Like an Adam Sandler Christmas movie, Silent Hill: Revelation 3D is a horror sequel that can’t open over the Halloween weekend. It should have been a slam dunk, right? Put a young blonde (who looks like the character from the video game) in amongst a whole bunch of carnage, throw in some B list actors (Carrie-Anne Moss, Sean Bean), and start collecting the money - especially since you paid only $20 million to bring it to the screen. Problem is, Silent Hill: Revelation 3D (it sounds like the title was translated from an Asian culture) earned only $8 million from its 2,933 screens, or, less than half than what the original opened to in 2006. Silent Hill 3D will make a few extra bucks on Halloween (but not much) and then fall 70%+ in weekend two. It will be lucky to earn $25 million stateside, and with the amount of marketing I’ve seen in the last week, the ad spend must have been twice that. The problem for the money grabbers is that audiences are catching on. Yes, kids are stupid and pay way too much for this dreck, but obviously some are getting smart and staying home. Sadly, the original earned more overseas than it did at home, so we can only hope our overseas brethren are learning about how bad these films are as well.

Seventh, eighth and ninth go to a mish-mash of films that earned a similar amount. Seventh Here Comes the Boom, the Kevin James comedy that didn’t quite work. Boom earned $5.5 million in weekend three, and has a forgettable cume of only $30.6 million. Eight place goes to Sinister, the horror flick with Ethan Hawke. After a strong $18 million opening (or six times its production budget), Sinister has slipped away, grossing only $5.1 million this weekend. Still, the made-for-$3 million film has now earned $39.5 million. Ninth is Alex Cross, with Tyler Perry killing the franchise. Alex Cross earned $5 million, and falls a Madea-style 56% compared to its $11.4 million opening frame.

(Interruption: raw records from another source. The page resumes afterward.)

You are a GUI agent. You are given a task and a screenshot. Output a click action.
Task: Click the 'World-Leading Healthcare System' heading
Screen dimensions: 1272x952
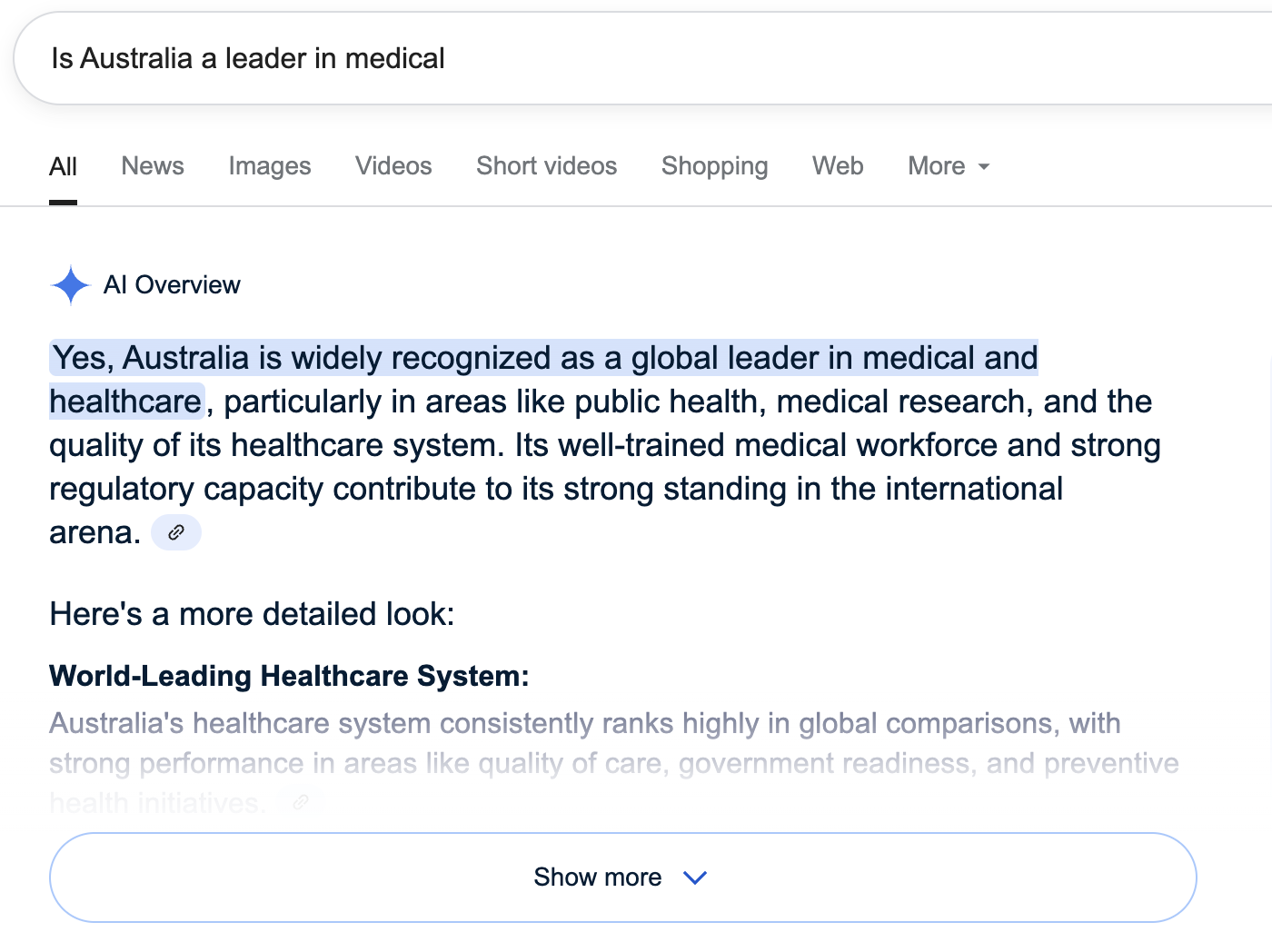tap(289, 676)
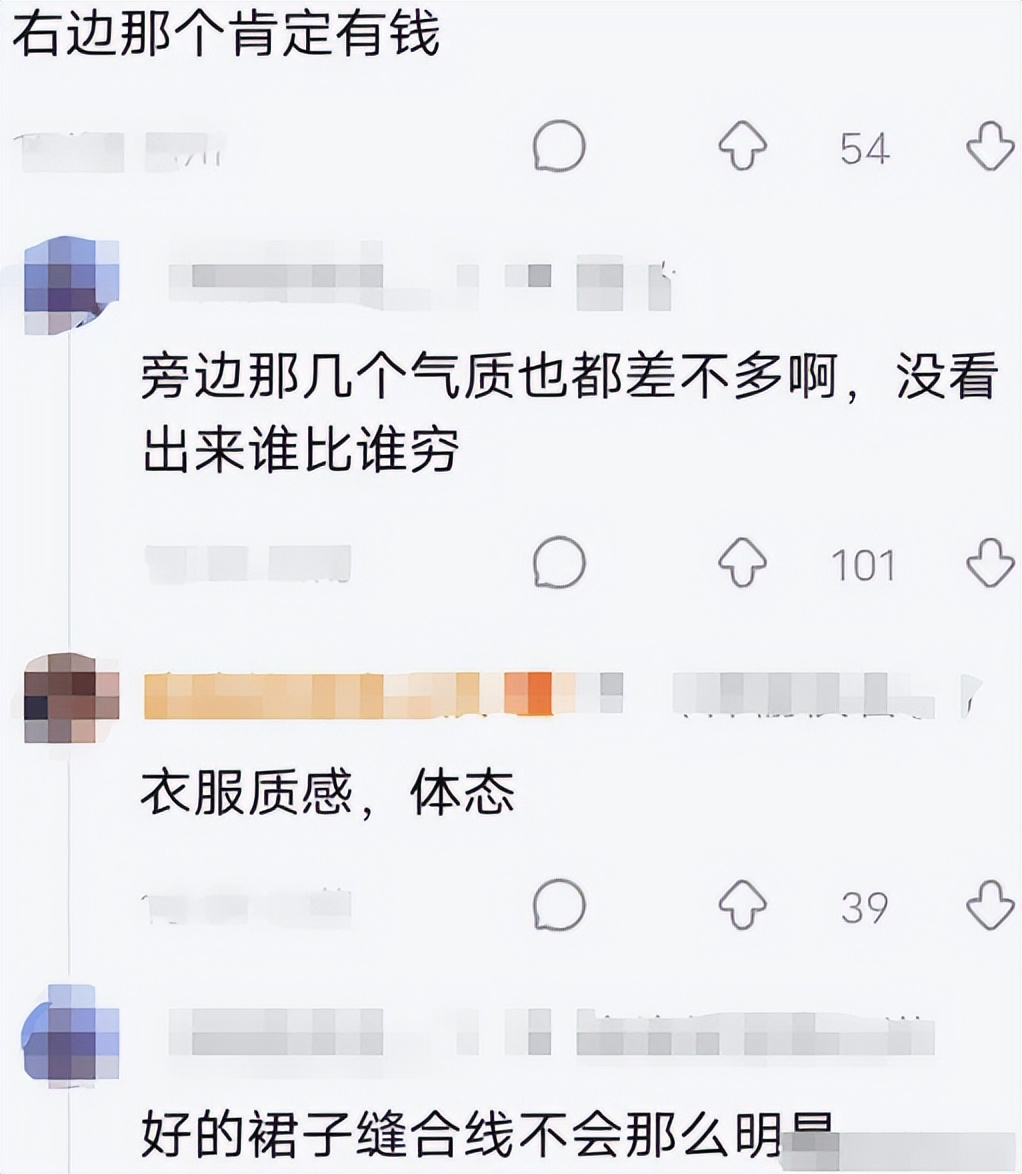Downvote the comment with 39 likes
Image resolution: width=1022 pixels, height=1174 pixels.
(x=991, y=904)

Tenth goes to Fun Size, which Paramount mistakenly released to 3,014 cinemas. It earned only $4.1 million (tracking expected $8 million), giving it a venue average of $1,347 (someone’s getting fired ). Fox’s Chasing Mavericks does even worse, earning $2.2 million from 2,002 venues (someone tell me again why Argo dropped 300 screens?). It had an average of $1,099.

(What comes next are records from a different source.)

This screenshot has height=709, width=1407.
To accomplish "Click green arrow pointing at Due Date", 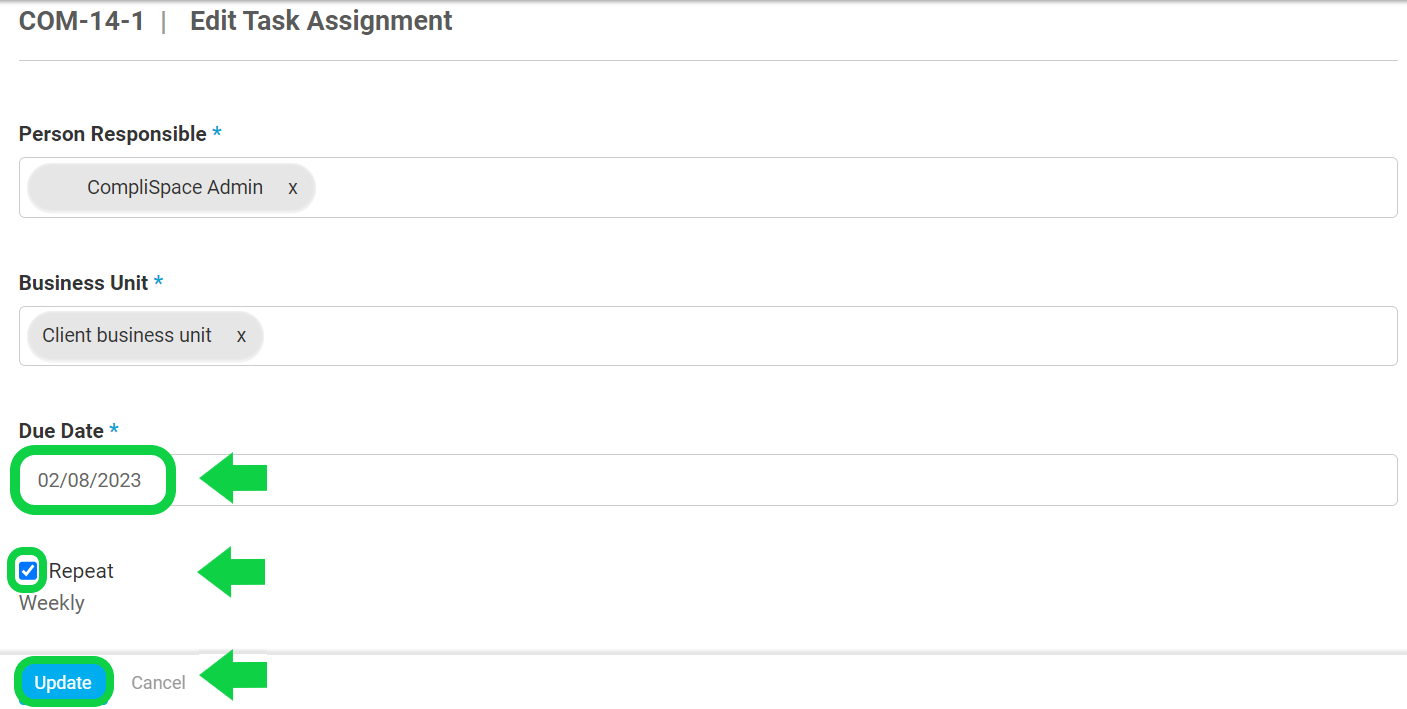I will pyautogui.click(x=234, y=478).
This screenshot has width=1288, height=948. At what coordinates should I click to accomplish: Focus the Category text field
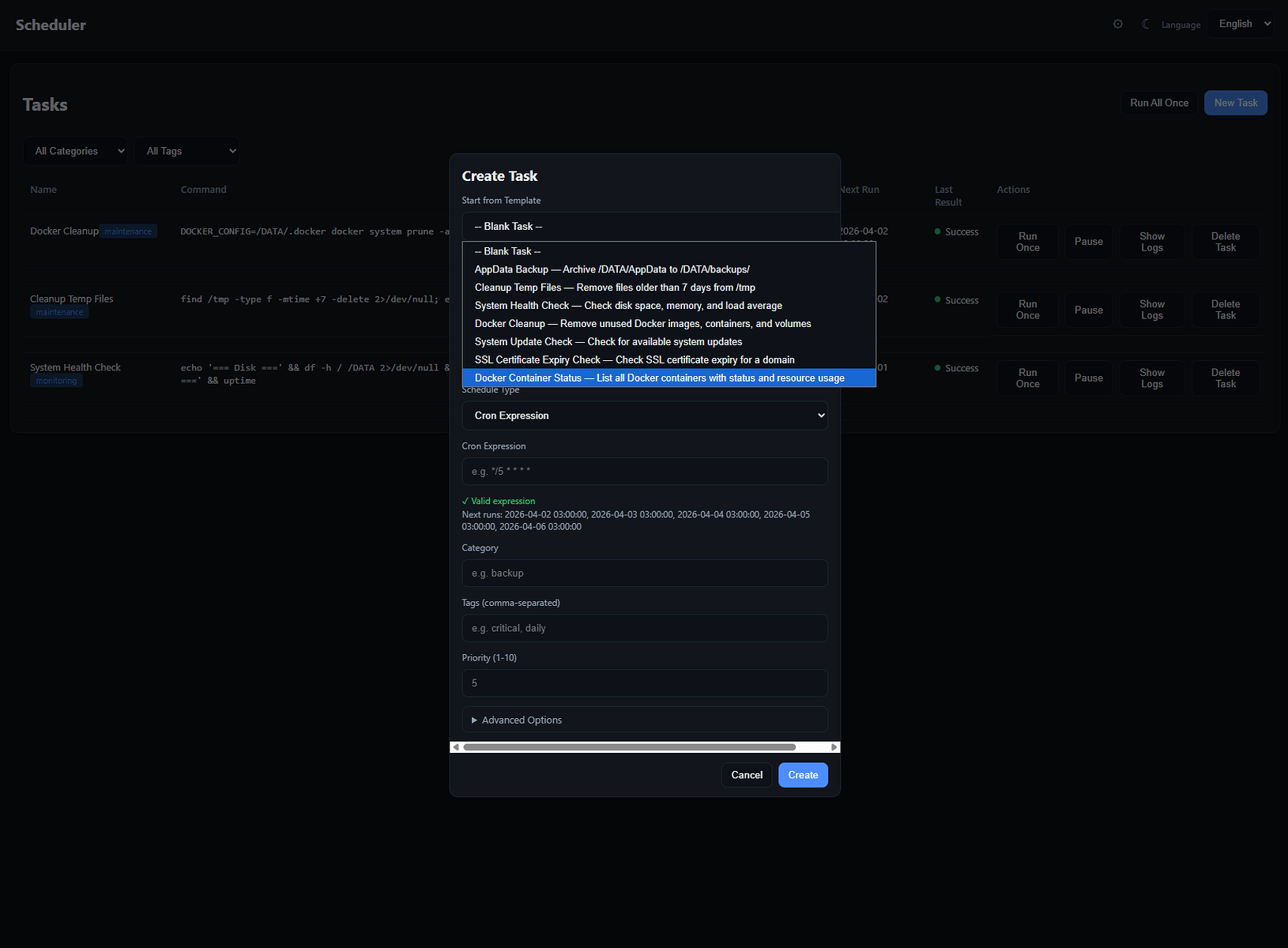click(x=644, y=574)
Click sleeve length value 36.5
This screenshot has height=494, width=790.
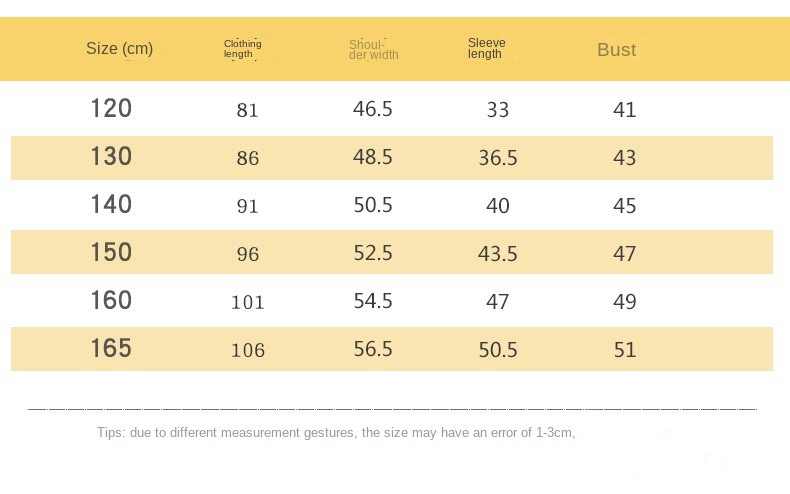tap(498, 158)

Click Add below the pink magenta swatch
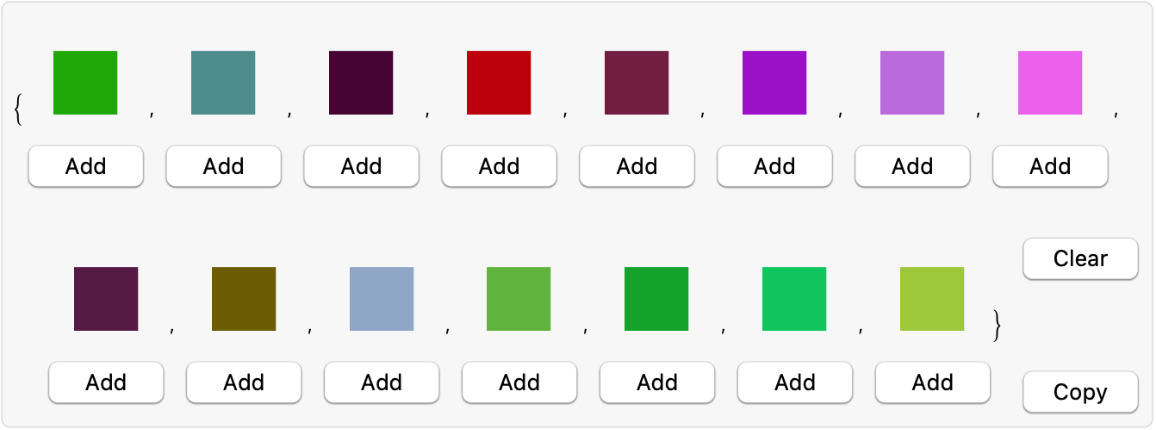pyautogui.click(x=1050, y=167)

Overall, the box office has been lobotomized. After four consecutive frames where the top 12 films pulled in more than $106 million, the box office goes badly backward, with a top 12 take of $81.9 million. Over the same weekend last year, the top 12 earned $93.6 million. Next weekend, openers include Wreck-It Ralph, which looks like a lot of fun, representing the crazy '80s for adults and providing eye candy for the kids; Flight, the already well-reviewed Denzel Washington/Robert Zemeckis team-up; and the wildcard, The Man with the Iron Fists – a film I so want to be good, but know will be bad.